Et la discussion commence pour n’en finir plus. Le capitaine Talma et Edmond Adam, tous deux mélancoliques, protestent contre la gaieté perpétuelle. L’un des deux, approuvé par l’autre, a l’imprudence de dire que l’extrême gaieté comme l’entendent parfois Mme Sand et Maurice « entame la dignité ». C’est un haro, un tollé.

Mme Sand devient tout à coup très sérieuse. Elle est éloquente et prouve qu’il n’y a de bonté durable qu’alimentée par la gaieté, que les tristes ne sont pas foncièrement bons.

— La gaieté c’est comme la bonté, dit Talma, pas trop n’en faut !

— Mais, malheureux ! sans bonté les sociétés se rongent, se dévorent.

— Les sociétés vivent par l’intelligence.

— L’intelligence sans bonté fait des brutes, des plus brutes que mon chien Fadet qui est bon.

— Et que fait la bonté sans intelligence ?

— Il n’y en a pas ; n’est pas bon qui n’est pas intelligent.

— Mais votre chien Fadet ?

— Il est comme moi ; bon d’abord, intelligent ensuite. La bonté, ajoute Mme Sand, c’est l’atmosphère dans laquelle se vivifient les sociétés, c’est l’attirance du divin sur la terre. Il n’y a que bonté dans les voies de la vie supérieure. Si l’on étudiait les lois de la bonté, on y trouverait jusqu’aux attractions des mondes les uns pour les autres. Il me semble qu’ils s’entr’aident avec bonté entre eux, pour maintenir les équilibres et l’ordre dans la matière, ajoute-t-elle en riant.

— Oh ! ça, c’est trop fort, c’est du charabia, s’écrie le capitaine.

— C’est de la noyade, ajoute Adam. Voilà ce qui arrive à ceux qui piquent des têtes dans l’universel.

— Que ces gens-là, dit Maurice, en désignant le capitaine et Adam, ont comme qui dirait leurs crânes trop étroits pour avoir celui de s’ingurgiter les idées de la colonelle ; pour quoique l’un est marsouin et l’autre pékin ? Fusilier Plauchut, ajouta le sergent, fusilier Planet, cantinière Juliette, saluez notre chef, George Sand, et un pied de nez à ces autres-là !

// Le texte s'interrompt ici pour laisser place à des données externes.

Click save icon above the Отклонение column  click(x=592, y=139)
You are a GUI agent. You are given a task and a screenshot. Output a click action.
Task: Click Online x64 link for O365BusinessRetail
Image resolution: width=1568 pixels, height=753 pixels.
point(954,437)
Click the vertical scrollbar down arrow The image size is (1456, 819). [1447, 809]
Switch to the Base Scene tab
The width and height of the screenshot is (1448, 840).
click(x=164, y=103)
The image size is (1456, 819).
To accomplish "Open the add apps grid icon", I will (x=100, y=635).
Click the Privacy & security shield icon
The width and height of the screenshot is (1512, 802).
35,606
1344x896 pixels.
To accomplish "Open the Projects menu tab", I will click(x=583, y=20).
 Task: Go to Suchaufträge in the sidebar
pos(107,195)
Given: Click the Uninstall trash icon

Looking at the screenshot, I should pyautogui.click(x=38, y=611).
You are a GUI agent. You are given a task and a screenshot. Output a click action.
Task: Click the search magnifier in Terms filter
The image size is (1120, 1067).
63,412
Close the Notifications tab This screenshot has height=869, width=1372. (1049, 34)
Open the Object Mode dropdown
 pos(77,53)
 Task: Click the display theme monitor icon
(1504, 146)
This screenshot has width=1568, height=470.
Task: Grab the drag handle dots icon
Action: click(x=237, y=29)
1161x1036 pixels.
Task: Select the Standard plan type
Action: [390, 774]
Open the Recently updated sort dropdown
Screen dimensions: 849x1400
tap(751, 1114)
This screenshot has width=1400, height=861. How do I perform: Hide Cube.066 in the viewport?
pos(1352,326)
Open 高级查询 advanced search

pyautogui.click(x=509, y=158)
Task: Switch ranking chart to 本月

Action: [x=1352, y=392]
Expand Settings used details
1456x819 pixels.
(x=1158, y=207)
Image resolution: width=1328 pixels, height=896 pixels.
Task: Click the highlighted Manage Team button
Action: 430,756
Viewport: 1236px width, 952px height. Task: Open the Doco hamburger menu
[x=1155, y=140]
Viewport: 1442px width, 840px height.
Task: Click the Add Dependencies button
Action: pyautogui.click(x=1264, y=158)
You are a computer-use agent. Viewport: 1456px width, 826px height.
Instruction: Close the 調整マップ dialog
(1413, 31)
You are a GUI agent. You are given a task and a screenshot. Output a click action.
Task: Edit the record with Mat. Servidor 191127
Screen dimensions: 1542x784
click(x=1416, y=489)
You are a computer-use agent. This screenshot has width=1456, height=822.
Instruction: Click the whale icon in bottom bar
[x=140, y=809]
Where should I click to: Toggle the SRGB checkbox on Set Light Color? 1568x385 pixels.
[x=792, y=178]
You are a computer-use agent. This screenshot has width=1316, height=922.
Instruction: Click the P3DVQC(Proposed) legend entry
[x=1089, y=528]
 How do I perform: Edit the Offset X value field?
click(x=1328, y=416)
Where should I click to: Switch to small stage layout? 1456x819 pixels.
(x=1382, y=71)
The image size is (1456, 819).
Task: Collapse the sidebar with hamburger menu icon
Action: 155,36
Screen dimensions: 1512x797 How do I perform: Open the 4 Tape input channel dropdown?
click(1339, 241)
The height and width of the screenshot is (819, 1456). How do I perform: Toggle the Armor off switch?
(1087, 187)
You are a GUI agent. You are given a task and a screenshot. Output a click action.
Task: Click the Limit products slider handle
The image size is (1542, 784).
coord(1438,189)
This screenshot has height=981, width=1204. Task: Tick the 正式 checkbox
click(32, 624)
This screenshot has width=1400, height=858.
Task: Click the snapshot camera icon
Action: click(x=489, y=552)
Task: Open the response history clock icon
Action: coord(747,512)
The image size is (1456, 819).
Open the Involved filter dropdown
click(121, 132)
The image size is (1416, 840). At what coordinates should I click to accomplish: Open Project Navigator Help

Le tout fut fait en trois mouvements.

Puis Maurice nous donna, à Mme Sand, à Alice, à moi un panier vide, tandis qu’il chargea outre mesure celui des fusiliers Plauchut, Planet et le sien. La colonelle me prit le bras, tandis que Talma et Adam causaient en arrière, que Topaze et Maurice conversaient en langage « pioupiou ».